I just don't get why some people voluntarily put themselves at the bottom of the list when it comes to what they need, while putting other people's needs on a pedestal.
I grew up being trained to do exactly this. By adulthood it was well ingrained and still being expected of me. I didn't even know I was doing it, it was subconscious. People don't know what they don't know.
Every time I'd attempt to set boundaries of any kind (not something I knew how to do properly, having grown up not being allowed to have any), the people who wanted to use me would get angry or be manipulative and, of course, believing their needs were more important than mine and that saying no, however politely, was rude, I'd set about appeasing them. Alongside sometimes trying to persuade whoever-it-was to allow me to do whatever thing I didn't actually need permission to do, if only I'd known it.
Even if decent friends said they wouldn't put up with something, I used to think: my situation is different because you're not me. So deeply entrenched was the dysfunctional ways of thinking. So until a therapist pointed out it was happening and told me I didn't need to tolerate rude people (which is what getting angry/pushy/manipulative/passive aggressive at someone having boundaries is, however polite the tone of voice it's done in), until I was told that I was justified in literally walking away from anyone behaving like that, both in the moment and long term getting them out of my life - I had no idea.

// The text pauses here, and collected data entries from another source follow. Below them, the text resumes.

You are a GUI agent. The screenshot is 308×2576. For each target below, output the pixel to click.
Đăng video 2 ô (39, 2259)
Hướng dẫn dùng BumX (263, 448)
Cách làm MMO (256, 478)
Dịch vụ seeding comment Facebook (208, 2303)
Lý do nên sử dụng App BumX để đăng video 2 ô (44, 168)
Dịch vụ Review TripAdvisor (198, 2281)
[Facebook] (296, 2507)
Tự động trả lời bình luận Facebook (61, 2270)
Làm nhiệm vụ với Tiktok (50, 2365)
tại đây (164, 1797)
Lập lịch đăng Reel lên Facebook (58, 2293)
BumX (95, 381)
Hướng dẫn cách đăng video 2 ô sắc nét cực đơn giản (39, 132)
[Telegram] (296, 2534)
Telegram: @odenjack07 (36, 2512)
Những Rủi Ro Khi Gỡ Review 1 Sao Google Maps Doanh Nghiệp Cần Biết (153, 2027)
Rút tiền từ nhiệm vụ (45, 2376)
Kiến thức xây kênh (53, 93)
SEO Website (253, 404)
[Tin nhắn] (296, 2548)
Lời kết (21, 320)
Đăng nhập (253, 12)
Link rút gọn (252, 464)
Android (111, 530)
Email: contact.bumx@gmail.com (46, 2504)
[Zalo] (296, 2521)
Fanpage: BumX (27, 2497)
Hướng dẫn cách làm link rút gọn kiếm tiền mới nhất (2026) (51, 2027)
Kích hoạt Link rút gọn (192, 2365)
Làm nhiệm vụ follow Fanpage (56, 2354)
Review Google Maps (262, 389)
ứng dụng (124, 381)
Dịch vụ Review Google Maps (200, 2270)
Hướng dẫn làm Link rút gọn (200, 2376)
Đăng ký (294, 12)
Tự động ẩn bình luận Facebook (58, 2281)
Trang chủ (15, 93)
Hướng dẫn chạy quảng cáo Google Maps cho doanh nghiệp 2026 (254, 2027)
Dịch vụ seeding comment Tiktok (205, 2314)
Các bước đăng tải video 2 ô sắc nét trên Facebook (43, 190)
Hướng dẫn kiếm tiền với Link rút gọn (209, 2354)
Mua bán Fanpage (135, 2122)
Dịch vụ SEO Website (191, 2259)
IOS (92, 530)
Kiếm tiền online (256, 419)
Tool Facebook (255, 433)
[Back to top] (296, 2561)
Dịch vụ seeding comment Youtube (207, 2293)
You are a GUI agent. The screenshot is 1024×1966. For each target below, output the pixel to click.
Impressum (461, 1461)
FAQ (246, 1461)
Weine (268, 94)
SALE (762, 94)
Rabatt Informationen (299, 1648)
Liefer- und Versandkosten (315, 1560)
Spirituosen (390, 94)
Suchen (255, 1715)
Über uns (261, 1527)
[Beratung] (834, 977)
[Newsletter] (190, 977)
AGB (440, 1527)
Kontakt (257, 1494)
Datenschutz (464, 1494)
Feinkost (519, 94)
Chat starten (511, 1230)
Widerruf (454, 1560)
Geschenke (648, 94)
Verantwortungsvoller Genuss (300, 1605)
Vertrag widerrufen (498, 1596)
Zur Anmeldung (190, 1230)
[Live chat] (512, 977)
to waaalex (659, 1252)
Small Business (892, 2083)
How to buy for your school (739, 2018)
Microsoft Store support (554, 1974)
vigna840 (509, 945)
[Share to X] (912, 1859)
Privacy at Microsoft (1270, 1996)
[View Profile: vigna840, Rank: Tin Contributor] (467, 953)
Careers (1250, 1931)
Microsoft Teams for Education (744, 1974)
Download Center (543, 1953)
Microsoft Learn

Emotional abuse is like the brainwashing of cults. Sometimes the cult members are free to leave and they have access to the outside world so could do so, but they stay because they believe staying is the right thing to do or because they've "voluntarily" given all their money to the leader, even if they're putting up with abuse of some kind (not that they may always recognise it as such).
Nobody was openly telling me I couldn't do xyz, nobody was beating me up, nobody was going in my purse and stealing my cash - but there were consequences for making the "wrong" choices, all the same. The "right" choices being the ones others wanted me to make, the choices that benefitted them and sometimes harmed me. Those consequences made making the "wrong" choice not worth it. I wasn't in a cult, but I was being controlled by those around me. Yet if you'd asked me, I'd have told you my choices were my own, that I had free will and control over my own life, because I believed it to be the case. I was wrong.
If you grew up being allowed personal autonomy and to set age-appropriate boundaries, then to you it's common sense to look out for your needs. I wasn't allowed to have needs, never mind wants too. It blew my mind to discover that not only was I allowed to, I was supposed to - and what's more I don't need anyone's permission, don't have to justify my needs to anyone else. I was 30 before I learned what boundaries were and that I was supposed to have some, then started working on it. Prior to that I was a people pleasing doormat under the illusion that I had control of my own life, but really just a puppet being controlled by my partner, most of my family of birth and about 50% of my "friends" - if only I'd realised it. It took me years to be able to put boundaries in place with people effectively and stick to them.
There's a lot of people like me out there. I didn't grow up in a horror-film family, just an ordinary one that looked like any other, on the surface. We looked happy. My parents had normal, ordinary friends. Other parents let their children come for playdates at our house and had me over to theirs. I was well behaved at school and at home. I had friends. You'd have had to become part of our family, living with us for a period of time, to realise there was anything wrong with it.